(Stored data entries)
--

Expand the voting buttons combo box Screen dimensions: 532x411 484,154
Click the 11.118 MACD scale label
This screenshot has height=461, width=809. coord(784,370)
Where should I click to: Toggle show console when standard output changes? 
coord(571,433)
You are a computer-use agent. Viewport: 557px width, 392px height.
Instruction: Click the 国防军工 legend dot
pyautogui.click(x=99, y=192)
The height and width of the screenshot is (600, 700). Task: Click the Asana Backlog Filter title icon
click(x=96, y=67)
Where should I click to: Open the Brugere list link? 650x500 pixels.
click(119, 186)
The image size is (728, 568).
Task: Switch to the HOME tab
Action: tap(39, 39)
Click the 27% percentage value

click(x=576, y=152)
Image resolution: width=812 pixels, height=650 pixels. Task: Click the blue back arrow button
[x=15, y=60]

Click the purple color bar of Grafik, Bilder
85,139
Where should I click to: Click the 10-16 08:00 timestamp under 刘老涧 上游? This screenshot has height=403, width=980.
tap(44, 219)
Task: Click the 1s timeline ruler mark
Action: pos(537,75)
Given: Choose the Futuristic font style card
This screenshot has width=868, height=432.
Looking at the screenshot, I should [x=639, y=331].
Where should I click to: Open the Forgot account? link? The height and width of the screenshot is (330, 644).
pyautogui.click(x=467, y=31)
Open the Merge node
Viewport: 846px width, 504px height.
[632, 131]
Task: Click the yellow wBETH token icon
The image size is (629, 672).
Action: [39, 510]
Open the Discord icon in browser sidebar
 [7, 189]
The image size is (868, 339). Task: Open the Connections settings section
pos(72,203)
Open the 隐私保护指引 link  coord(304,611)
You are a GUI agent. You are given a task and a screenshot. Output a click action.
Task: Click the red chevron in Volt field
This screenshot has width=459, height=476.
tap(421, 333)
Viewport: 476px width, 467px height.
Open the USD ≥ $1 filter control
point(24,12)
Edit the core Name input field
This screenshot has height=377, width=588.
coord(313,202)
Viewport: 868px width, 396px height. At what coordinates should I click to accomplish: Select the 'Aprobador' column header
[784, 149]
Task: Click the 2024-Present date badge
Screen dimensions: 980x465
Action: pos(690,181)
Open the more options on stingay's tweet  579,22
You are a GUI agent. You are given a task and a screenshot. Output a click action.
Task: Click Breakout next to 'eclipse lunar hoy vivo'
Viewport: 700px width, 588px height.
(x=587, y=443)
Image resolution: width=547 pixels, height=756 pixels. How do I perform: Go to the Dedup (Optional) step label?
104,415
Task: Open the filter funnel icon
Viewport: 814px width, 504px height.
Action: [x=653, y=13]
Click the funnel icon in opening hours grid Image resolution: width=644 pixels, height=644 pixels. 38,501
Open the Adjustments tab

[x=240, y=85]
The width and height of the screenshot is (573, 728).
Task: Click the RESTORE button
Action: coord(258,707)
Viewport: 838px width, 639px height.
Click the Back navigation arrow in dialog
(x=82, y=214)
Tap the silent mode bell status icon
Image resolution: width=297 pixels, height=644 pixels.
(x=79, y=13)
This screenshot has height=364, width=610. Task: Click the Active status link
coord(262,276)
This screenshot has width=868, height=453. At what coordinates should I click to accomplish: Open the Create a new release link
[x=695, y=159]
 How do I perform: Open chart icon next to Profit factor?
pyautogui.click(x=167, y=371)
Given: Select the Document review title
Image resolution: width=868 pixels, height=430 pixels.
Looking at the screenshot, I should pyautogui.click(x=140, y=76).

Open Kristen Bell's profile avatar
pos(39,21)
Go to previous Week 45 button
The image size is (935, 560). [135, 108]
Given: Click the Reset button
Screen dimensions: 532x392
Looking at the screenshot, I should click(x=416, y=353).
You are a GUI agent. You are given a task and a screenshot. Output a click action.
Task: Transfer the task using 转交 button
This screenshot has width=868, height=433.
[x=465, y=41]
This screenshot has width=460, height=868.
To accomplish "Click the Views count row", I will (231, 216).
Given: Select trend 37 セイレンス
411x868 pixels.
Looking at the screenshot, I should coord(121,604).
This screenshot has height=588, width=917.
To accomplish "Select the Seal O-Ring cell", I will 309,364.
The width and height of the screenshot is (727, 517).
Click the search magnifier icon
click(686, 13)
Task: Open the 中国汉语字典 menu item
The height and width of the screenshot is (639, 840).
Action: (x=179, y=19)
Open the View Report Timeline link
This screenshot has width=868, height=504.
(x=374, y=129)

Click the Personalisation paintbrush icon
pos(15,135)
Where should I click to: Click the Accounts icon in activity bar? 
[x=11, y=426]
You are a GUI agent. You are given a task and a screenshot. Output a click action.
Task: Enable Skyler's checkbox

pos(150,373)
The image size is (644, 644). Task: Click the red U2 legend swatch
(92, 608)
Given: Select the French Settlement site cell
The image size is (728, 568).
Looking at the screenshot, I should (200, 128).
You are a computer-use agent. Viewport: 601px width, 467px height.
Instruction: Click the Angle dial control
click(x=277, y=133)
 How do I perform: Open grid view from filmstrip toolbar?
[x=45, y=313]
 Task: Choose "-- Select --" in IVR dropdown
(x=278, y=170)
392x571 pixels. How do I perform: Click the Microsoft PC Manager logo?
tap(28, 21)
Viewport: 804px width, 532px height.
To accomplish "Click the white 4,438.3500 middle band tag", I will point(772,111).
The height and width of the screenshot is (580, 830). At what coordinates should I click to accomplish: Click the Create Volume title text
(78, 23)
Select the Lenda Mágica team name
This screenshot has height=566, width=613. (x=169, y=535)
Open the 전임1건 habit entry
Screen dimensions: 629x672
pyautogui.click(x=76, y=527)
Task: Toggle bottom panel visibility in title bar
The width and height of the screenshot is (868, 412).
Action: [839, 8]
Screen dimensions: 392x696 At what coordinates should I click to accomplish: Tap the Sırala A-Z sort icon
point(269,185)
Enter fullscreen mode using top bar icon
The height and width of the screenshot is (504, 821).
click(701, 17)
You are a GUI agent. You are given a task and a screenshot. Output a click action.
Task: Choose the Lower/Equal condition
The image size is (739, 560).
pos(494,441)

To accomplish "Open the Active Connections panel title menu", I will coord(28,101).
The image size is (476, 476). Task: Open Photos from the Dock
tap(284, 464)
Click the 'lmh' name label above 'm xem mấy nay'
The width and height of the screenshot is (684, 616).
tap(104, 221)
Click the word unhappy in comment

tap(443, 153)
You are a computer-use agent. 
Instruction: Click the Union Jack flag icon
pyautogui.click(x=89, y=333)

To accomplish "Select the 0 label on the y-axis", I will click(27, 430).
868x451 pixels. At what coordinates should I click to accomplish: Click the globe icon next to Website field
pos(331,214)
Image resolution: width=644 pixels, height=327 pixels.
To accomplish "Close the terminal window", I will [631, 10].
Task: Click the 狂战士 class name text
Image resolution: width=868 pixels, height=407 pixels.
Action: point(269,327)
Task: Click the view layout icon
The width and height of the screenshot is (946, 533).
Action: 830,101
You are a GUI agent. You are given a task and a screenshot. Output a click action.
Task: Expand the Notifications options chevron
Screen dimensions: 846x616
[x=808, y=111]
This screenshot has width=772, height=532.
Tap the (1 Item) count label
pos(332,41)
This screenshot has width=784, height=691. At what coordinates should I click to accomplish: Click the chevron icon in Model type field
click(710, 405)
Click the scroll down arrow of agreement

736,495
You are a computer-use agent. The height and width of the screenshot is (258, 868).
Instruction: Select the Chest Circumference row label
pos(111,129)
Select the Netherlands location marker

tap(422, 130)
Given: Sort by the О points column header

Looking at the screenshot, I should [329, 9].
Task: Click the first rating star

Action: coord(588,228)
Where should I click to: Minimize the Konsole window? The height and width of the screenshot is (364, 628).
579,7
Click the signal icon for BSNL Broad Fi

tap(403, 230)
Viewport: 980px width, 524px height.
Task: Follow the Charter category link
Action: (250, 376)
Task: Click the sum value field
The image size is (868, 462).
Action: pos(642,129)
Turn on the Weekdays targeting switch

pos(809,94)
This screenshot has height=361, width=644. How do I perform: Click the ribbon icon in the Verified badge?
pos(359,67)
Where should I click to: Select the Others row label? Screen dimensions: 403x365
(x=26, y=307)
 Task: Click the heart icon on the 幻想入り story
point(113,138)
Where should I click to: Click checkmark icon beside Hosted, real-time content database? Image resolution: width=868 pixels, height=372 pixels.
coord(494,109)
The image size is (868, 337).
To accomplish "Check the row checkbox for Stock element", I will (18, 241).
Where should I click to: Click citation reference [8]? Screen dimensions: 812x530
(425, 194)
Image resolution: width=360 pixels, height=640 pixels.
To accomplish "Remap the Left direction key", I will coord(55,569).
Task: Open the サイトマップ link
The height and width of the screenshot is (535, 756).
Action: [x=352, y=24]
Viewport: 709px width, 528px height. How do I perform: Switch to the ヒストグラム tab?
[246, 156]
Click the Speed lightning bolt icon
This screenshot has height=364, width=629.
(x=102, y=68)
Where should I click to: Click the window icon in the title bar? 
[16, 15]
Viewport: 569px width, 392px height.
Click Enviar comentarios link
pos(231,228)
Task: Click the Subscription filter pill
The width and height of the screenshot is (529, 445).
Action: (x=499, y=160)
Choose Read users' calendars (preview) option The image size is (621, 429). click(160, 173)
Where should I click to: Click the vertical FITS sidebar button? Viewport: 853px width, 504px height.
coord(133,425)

--

» Prompt: The response must hold only the lines above from the line with "Task: Open the サイトマップ link" through the line with "Choose Read users'", each copied exactly, both ends kept.

» Response area:
Task: Open the サイトマップ link
The height and width of the screenshot is (535, 756).
Action: [x=352, y=24]
Viewport: 709px width, 528px height. How do I perform: Switch to the ヒストグラム tab?
[246, 156]
Click the Speed lightning bolt icon
This screenshot has height=364, width=629.
(x=102, y=68)
Where should I click to: Click the window icon in the title bar? 
[16, 15]
Viewport: 569px width, 392px height.
Click Enviar comentarios link
pos(231,228)
Task: Click the Subscription filter pill
The width and height of the screenshot is (529, 445).
Action: (x=499, y=160)
Choose Read users' calendars (preview) option The image size is (621, 429). click(160, 173)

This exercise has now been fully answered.